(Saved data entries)

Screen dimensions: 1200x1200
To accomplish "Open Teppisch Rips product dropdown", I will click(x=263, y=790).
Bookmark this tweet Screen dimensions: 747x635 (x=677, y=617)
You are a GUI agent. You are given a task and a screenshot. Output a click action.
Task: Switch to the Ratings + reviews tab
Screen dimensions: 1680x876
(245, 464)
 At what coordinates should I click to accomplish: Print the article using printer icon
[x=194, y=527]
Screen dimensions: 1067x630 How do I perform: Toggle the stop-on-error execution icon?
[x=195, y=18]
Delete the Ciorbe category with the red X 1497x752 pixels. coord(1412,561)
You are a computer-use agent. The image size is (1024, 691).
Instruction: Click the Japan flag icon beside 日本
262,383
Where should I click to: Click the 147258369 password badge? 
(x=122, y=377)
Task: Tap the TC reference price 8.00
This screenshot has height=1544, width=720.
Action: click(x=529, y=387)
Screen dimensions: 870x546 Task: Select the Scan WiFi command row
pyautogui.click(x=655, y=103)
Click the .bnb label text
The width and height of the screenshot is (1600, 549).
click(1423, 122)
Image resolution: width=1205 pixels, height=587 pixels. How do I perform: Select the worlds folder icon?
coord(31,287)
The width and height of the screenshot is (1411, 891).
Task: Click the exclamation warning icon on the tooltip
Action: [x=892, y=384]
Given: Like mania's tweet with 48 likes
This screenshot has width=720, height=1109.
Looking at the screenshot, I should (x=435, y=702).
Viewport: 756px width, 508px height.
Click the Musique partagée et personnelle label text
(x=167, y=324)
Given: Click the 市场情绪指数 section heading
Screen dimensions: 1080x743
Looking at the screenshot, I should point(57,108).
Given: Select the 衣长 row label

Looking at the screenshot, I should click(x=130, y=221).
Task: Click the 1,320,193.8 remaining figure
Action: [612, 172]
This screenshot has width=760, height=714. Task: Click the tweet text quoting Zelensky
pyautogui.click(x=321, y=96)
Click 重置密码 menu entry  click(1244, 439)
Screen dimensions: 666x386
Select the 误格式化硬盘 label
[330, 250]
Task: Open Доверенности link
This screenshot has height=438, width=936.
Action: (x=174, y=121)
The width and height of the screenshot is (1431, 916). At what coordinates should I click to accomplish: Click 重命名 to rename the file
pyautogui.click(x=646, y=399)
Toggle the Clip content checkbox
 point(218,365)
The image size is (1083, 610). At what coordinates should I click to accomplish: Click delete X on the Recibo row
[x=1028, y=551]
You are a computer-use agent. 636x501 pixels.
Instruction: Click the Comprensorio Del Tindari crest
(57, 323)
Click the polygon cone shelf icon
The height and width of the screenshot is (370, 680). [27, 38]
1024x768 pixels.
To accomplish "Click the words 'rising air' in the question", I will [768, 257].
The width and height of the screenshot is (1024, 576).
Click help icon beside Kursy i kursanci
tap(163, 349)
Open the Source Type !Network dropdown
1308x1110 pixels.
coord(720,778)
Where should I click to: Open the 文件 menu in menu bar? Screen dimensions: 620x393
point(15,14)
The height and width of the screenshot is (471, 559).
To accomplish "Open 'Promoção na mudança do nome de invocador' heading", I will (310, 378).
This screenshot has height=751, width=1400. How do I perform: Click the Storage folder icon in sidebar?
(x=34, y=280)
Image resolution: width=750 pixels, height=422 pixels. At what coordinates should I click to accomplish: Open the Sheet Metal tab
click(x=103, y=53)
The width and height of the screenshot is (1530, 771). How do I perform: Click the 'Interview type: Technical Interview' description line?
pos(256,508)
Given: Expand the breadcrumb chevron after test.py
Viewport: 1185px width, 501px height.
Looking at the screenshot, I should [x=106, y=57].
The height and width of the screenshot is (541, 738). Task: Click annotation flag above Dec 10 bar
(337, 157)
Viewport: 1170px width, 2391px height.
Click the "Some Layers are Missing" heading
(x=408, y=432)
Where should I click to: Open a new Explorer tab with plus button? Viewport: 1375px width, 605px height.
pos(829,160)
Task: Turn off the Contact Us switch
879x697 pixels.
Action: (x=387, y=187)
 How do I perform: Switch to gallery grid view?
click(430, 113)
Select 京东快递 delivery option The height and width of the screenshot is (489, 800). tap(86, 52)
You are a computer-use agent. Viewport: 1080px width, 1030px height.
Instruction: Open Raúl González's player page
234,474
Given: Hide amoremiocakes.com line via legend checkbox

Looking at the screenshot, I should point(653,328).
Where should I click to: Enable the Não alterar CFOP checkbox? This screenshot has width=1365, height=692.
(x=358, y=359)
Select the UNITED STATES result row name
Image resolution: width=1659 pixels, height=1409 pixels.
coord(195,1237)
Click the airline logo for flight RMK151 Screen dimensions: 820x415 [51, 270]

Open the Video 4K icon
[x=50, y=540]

Problem description
Count every line above that includes the string "dropdown", and answer with the count only.

Expected answer
2